On emerging technology

While there weren’t a lot of straight-up predictions on what the future would or wouldn’t hold, Bill Gates did make a number of remarks on technologies or products that he thought might become more pervasive. Here are some of those answers, edited for conciseness.

  • On what emerging technology might disrupt consumers the same way the home computer did:
    Bill Gates: Robots, pervasive screens, speech interaction will all change the way we look at “computers”. Once seeing, hearing, and reading (including handwriting) work very well you will interact in new ways…
  • Prediction for the next 30 years in technology and personal computing:
    BG: There will be more progress in the next 30 years than ever. Even in the next 10, problems like vision and speech understanding and translation will be very good. Mechanical robot tasks like picking fruit or moving a hospital patient will be solved. Once computers/robots get to a level of capability where seeing and moving is easy for them then they will be used very extensively.
    One project I am working on with Microsoft is the Personal Agent, which will remember everything and help you go back and find things and help you pick what things to pay attention to. The idea that you have to find applications and pick them and they each are trying to tell you what is new is just not the efficient model – the agent will help solve this. It will work across all your devices.

There are some common trends from the two answers above. They both mention robots as well as the impact of technology on speech and vision interactions. Now we’re in 2023, you have to say they were close to the mark!

Take the field of robotics, which has made some incredible advancements. To see this, just have a look at Atlas, the Boston Dynamics humanoid in the video below.

And we all know about generative AI. This now enables thousands of novel applications that disrupt how content is consumed, regardless of whether it’s seen, heard or read. Translation is just one example of an industry being massively affected by what tools like ChatGPT can offer.

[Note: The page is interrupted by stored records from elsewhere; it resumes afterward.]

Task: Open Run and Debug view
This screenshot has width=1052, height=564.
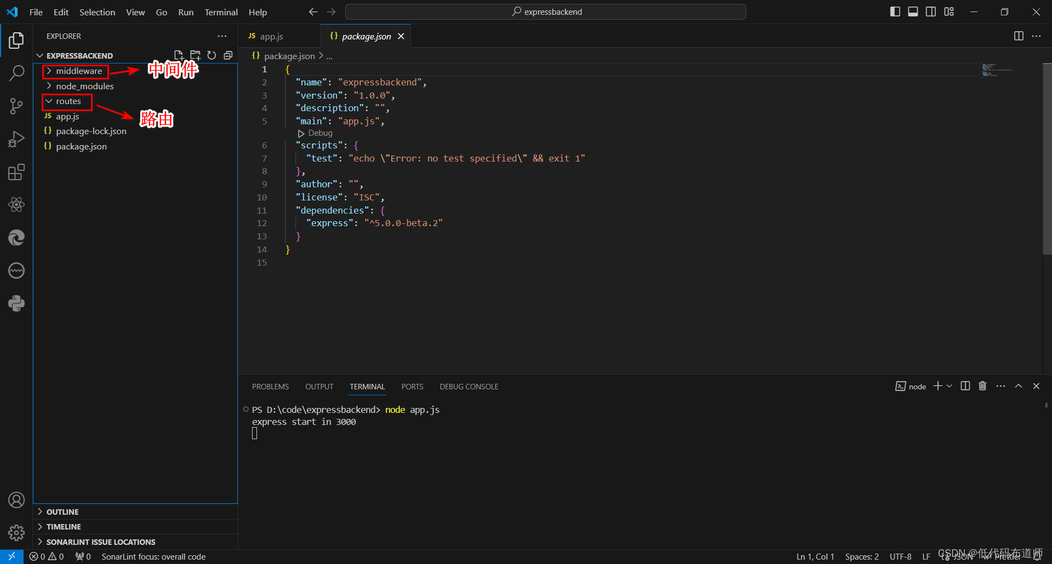Action: tap(16, 140)
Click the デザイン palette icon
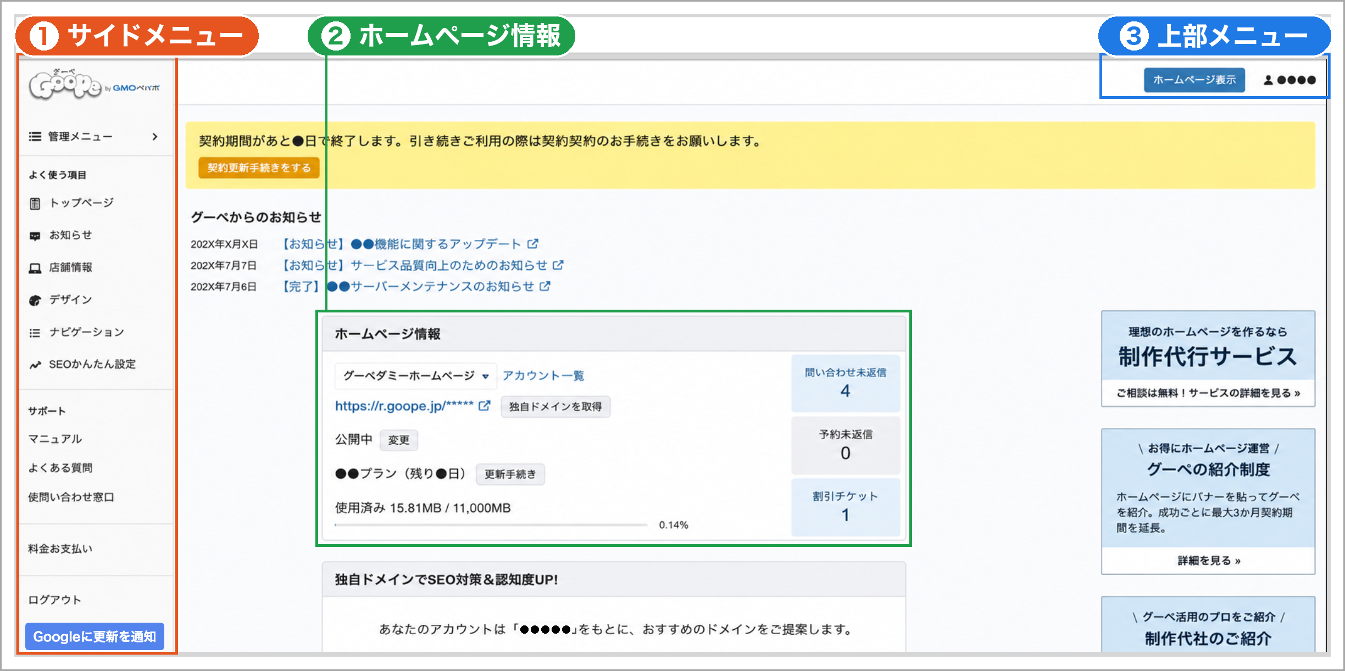1345x671 pixels. tap(35, 300)
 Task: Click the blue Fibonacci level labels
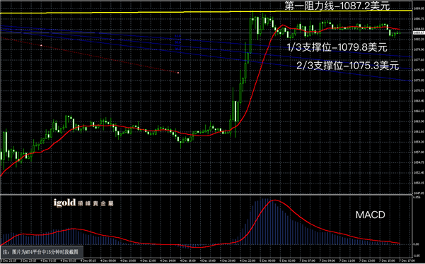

Atlas Gets a Grip | Boston Dynamics

Bill Gates’ project of a Microsoft Personal Agent hasn’t materialised just yet. But it’s coming, with Microsoft 365 Copilot due this year. Microsoft might even point to its Intelligent Virtual Agents and Bots, while Cortana can make some predictions based on your tracked behaviour… but that’s very far from a personal agent.

Not that Bill is letting this bone drop. Back in March, he stated in one of his GatesNotes that “advances in AI will enable the creation of a personal agent.” Perhaps one of the things he learned from his 2014 project was that it needed the missing piece was AI.

On automation, artificial intelligence and programming

  • Q: Is it safe to choose a career in programming or will most coders below the expert level be replaced by automation solutions in the next decade?
    BG: It is safe for now! It is also a lot of fun and helps shape your thinking on all issues to be more logical. There is a prospect for change in this area for the next generation but that is true for most fields and understanding how to program will always be useful.
  • Asked whether machine superintelligence was an existential threat…
    BG: I am in the camp that is concerned about super intelligence. First the machines will do a lot of jobs for us and not be super intelligent. That should be positive if we manage it well. A few decades after that though the intelligence is strong enough to be a concern. I agree with Elon Musk and some others on this and don’t understand why some people are not concerned.

So roughly ten years ago, Bill Gates was worried about super intelligence. Is he still concerned now? In an interview with ABC News last month, Gates did acknowledge that there could be some bad consequences if AI technology were to be used by “bad guys”.

He didn’t, however, join Elon Musk, Steve Wozniak and 13,500 others in signing an open letter published by the Future of Life Institute which called for a six-month halt on AI development. This doesn’t mean he’s no longer concerned. Put simply, in his view, halting development wouldn’t achieve anything.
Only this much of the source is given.